Saturday, September 24, 2011

Paradise Lost 3: Purgatory (ds. Joe Berlinger & Bruce Sinofsky) + Into the Abyss: A Tale of Death, a Tale of Life (d. Werner Herzog)

On August 19 of this year, the West Memphis Three--the no-longer-young men railroaded in a triple homicide that left a humble Arkansas town mobbishly seeking justice--were finally released from prison, making Paradise Lost 3: Purgatory, which premiered at the TIFF on September 11, instantly obsolete. (The film reveals their parole in a postscript that feels laughably abrupt after 100 minutes of handwringing.) Where 1996's Paradise Lost: The Child Murders at Robin Hood Hills dealt with the role of religious paranoia in the scapegoating of the West Memphis Three (who were accused of killing a trio of boys as part of a Satanic ritual) and its 1999 sequel, Paradise Lost 2: Revelations, was profoundly if not explicitly about the ineffectuality of the original as an agent of change, Paradise Lost 3: Purgatory is mostly a lot of housekeeping, a refresher course for viewers of the first two films and a lint trap for details about the case that have emerged in the media over the past decade. More a glorified DVD supplement than a documentary, the picture's at its best when it shows how easy it is to work up a head of righteous anger for dead kids by framing one of the fathers of the victims, Mark Byers, as the killer with "evidence" no less flimsily circumstantial than that which was used to condemn the West Memphis Three. (He had priors, his son's death didn't curb his criminal lifestyle--he must have done it!) In fact, Byers is compelled by his moment on the other side of the torch-wielding villagers to write a letter of apology to Damien Echols, the only one of the West Memphis Three on Death Row, whose head he called for back in '93. But by the end of the piece, another of the fathers, Terry Hobbs, has implicated himself in the killings by virtue of suing the Dixie Chicks' Natalie Maines for slander, and Byers hastily commits to this new version of events, drafting a giant pros-and-cons list that seals Hobbs's guilt in his eyes. Hobbs may well be the culprit (the DNA does not work in his favour), but the point is, eighteen years later, nobody has learned to let nature take its course--except the Zen-patient West Memphis Three.

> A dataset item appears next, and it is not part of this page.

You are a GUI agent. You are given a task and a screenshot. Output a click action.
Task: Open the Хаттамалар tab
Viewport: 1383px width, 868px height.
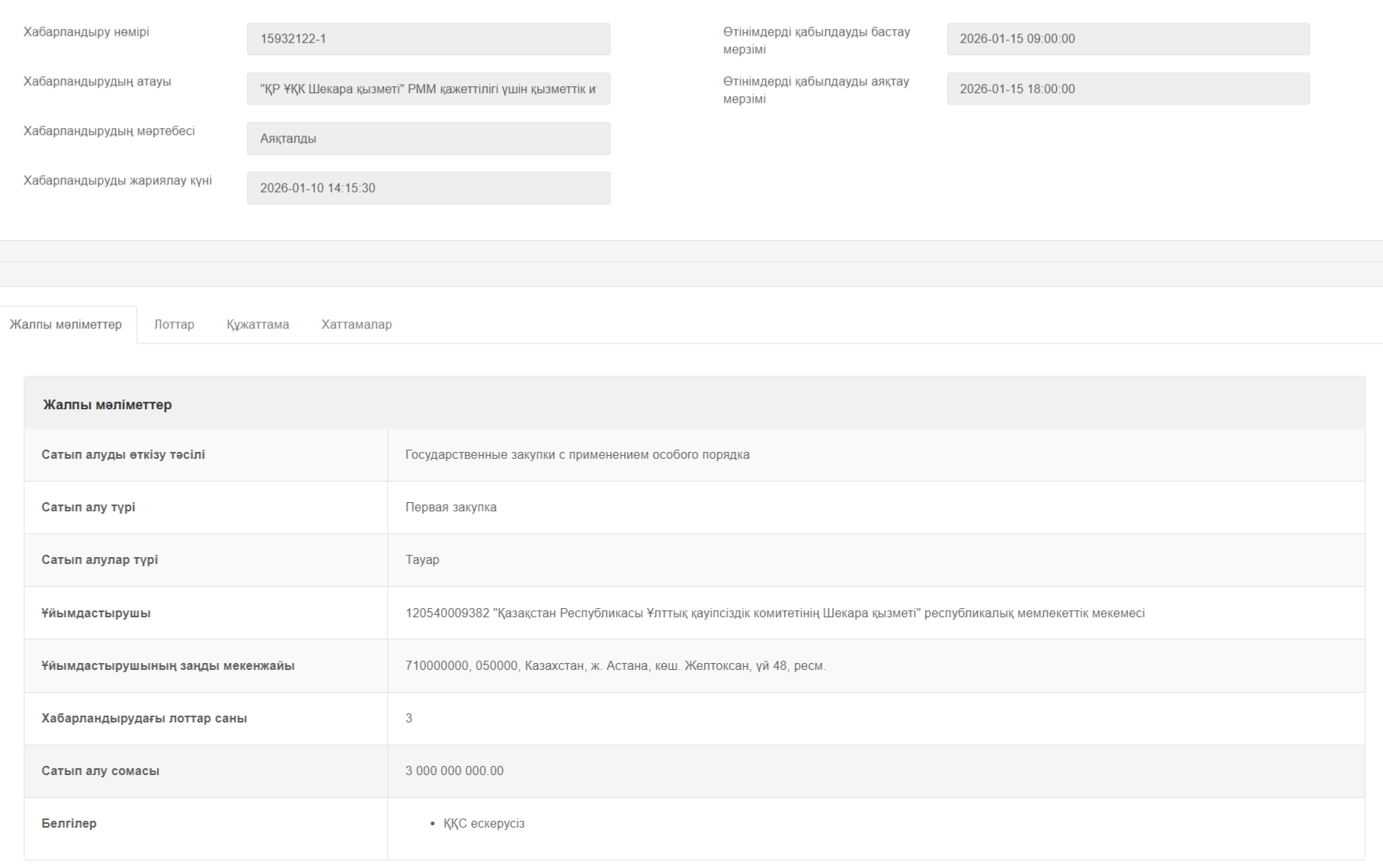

Fast-paced and dense, Paradise Lost 3: Purgatory is bad for the blood pressure (the doddering old occult "expert," who so relishes the spotlight that he has all his various TV appearances scrupulously catalogued on VHS, is particularly infuriating), and as they were preparing to execute Troy Davis last Wednesday evening despite several key witnesses in his trial having withdrawn their testimony, I flashed back to the various men--the lead investigator, the judge, the D.A.--who had too much personal pride invested in the West Memphis Three's conviction to entertain the fallibility of the legal system. And when I learned that they actually did execute Davis, I thought of Werner Herzog's devastating Into the Abyss: A Tale of Death, a Tale of Life. The subject--capital punishment, specifically as it relates to a crime perpetrated in Conroe, Texas a decade ago--humbles Herzog in some ineffable way. His quasi-poetic narration is kept to a minimum and his interview subjects seem both less coached and, with a couple of glaring exceptions, less exposed to ridicule; in one case, Herzog's speaking to a person, Michael Perry, whose last words these will effectively be, and he is clearly not taking the responsibility lightly. The film is quintessentially Herzogian, though, in its anthropological curiosity and curious anthropology, with the father of one of the convicted killers shown to be a felon himself, serving time in the prison across the way. Herzog states in no uncertain terms that he is against the death penalty, but Into the Abyss is less a polemic than a sombre sifting-through of the collateral damage that collects in concentric circles around an execution. Almost two weeks later, I'm haunted by the woman who doesn't own a phone because it only ever brought news of another loved one's demise, by the Death Row supervisor who quit after an inmate casually thanked him, and by Perry's perhaps-madly chipper demeanour. An epilogue provides incongruous and dubious comic relief; I was grateful for it.